A genetic testing laboratory recruited to the state in 2011 with help from the North Carolina Biotechnology Center is about to expand.

The Sequenom Center for Molecular Medicine, a $19 million Morrisville laboratory opened in 2012, will be taking over operations of a sister lab that the company is closing in Grand Rapids, Michigan.

San Diego-based Sequenom Inc. chose the North Carolina site in a selection process that narrowed to North Carolina and Texas. The company said it finally decided to take advantage of North Carolina’s relatively low costs of doing business and its highly trained bioscience workforce. At the time, Sequenom said it intended to ultimately employ some 242 people at the Morrisville site, qualifying for state job-creation incentives.

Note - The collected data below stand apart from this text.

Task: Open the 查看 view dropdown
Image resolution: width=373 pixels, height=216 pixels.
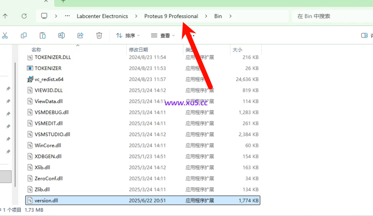Action: click(163, 36)
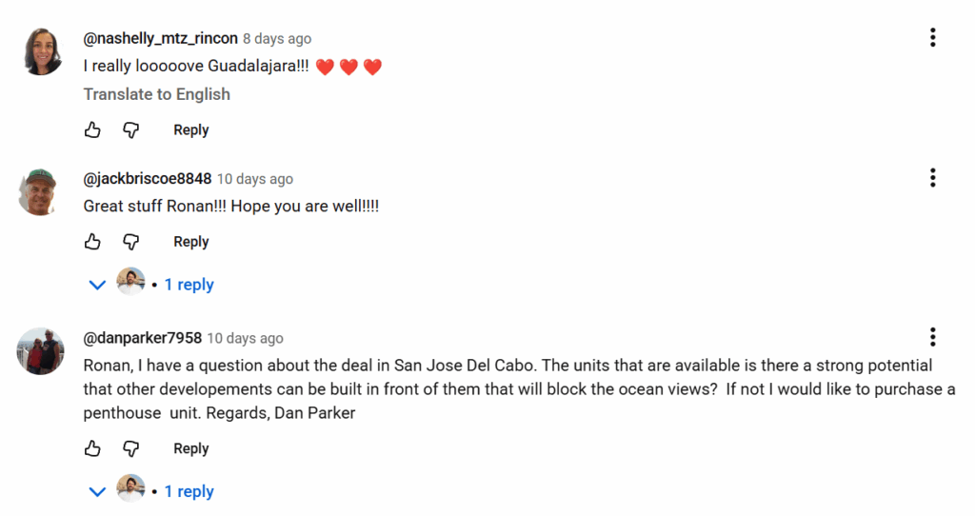The width and height of the screenshot is (975, 516).
Task: Open options menu for nashelly_mtz_rincon comment
Action: (932, 38)
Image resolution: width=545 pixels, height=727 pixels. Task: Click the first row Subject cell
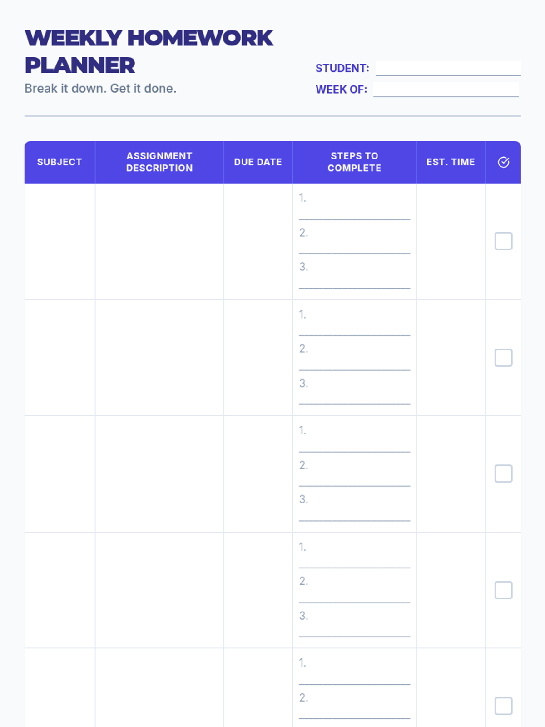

The company has not said what impact it expects on North Carolina employment as a result of the Michigan shut-down .

“The Biotechnology Center, in partnership with other economic development organizations, worked closely with Sequenom to establish its lab in North Carolina,” said Bill Bullock, MBA, NCBiotech’s vice president of bioscience industrial development.

Test mainly detects prenatal problems

“The company’s growth in the Triangle is validation of those efforts, and of the growing opportunity that molecular diagnostics offers the state.”

Sequenom’s molecular diagnostics laboratory tests are mainly for detecting prenatal problems. These genetic tests, branded under the names HerediT, HerediT UNIVERSAL, MaterniT21 PLUS, NextView and VisibiliT, provide early information about possible problems to allow obstetricians, geneticists, and maternal fetal medicine specialists to consult with expectant parents.

The company said it will discontinue its SensiGene Fetal RHD Genotyping test as part of the laboratory consolidation, adding that the test has “not been material to the company’s financial results.”

Sequenom said the change will add the company’s HerediT CF test, to detect cystic fibrosis carrier genes, to the Morrisville site.

“The expansion of our North Carolina laboratory operations to include our HerediT CF carrier screen test will enable us to continue to provide high quality and meaningful test offerings to physicians and their patients while continuing to build value for our shareholders,” said William Welch, president and CEO of the publicly traded company.

Sequenom said it will provide transition services and outplacement assistance to the Michigan employees affected by the closure.